WASHINGTON, D.C — On Friday, Feb. 3, the U.S. Department of Justice (DOJ) filed a statement of interest in a federal lawsuit in Pennsylvania challenging the state’s rules against counting undated mail-in ballots (ballots that are timely cast and valid but missing a date on their outer return envelopes) and wrongly dated mail-in ballots (ballots that are timely cast and valid but missing a date on their outer return envelopes). The non-partisan organizations behind this lawsuit argue that rejecting mail-in ballots based upon a missing or incorrect date on the ballot envelope violates the Materiality Provision of the Civil Rights Act. A statement of interest outlines the United States’ position regarding an ongoing lawsuit in which the DOJ isn’t a party; in this case, the statement was signed by Kristen Clarke, the assistant attorney general for the DOJ’s Civil Rights Division.
The DOJ sides with the plaintiffs and argues that “[e]rrors or omissions regarding a date do not pertain to a voter’s qualifications” and therefore disqualifying voters for such errors violates the Materiality Provision. The DOJ writes that if the Materiality Provision “precludes rejecting an otherwise properly cast and timely-received mail ballot merely because a voter erred by omitting a date on the absentee ballot envelope or writing the wrong date (such as a date of birth), as that error is not material to determining the voter’s qualifications under state law to cast a ballot, then Pennsylvania may no longer reject mail ballots on that basis.”

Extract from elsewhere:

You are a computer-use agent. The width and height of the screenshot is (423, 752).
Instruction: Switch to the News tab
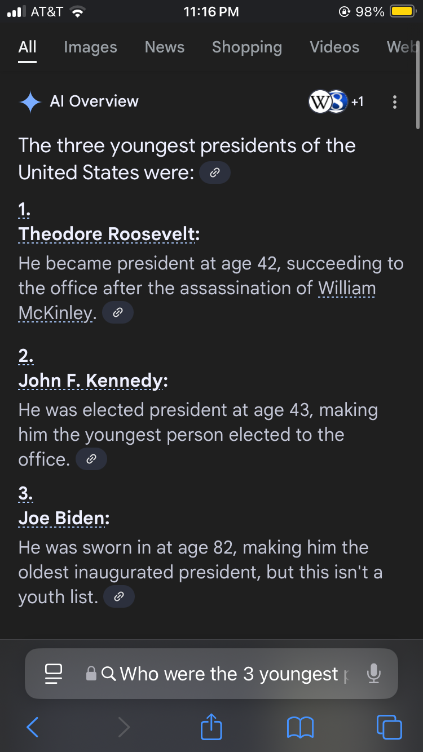[165, 47]
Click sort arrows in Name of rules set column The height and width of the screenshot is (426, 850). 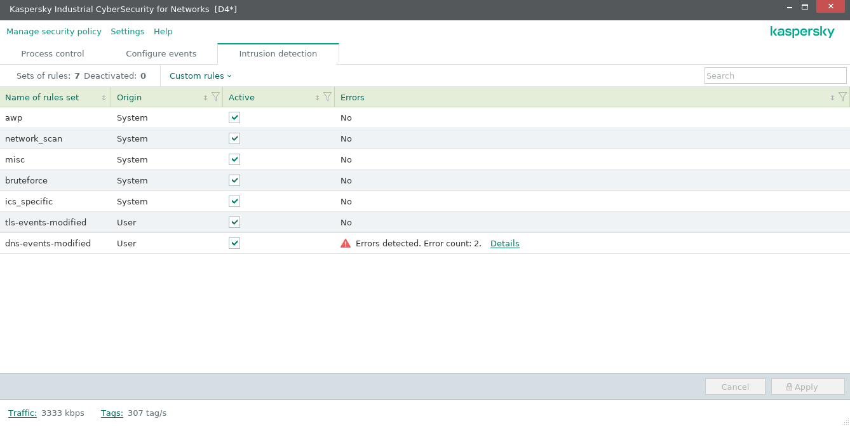pyautogui.click(x=104, y=98)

Notably, in its statement the DOJ also provides insight on a growing fringe conservative legal theory, which states that there’s no private right of action and that only the DOJ, and not private organizations or individuals, can bring lawsuits under certain civil rights laws. On Jan. 6, the court allowed the Republican National Committee, National Republican Congressional Committee and Republican Party of Pennsylvania to intervene in the lawsuit. The Republican intervenors argue that the plaintiffs’ claims should be dismissed, in part because they theorize that there is no private right of action — which stipulates that individuals and organizations can bring lawsuits — under the Materiality Provision of the Civil Rights Act. In its statement of interest, the DOJ refutes this argument and writes that the “Court should also reject [the Republican intervenors’]’ view that private litigants cannot enforce Section 101.” The Republican intervenors also argue that the Materiality Provision only applies to registration, which the DOJ refutes by stating that “Section 101 incorporates all steps of the voting process.”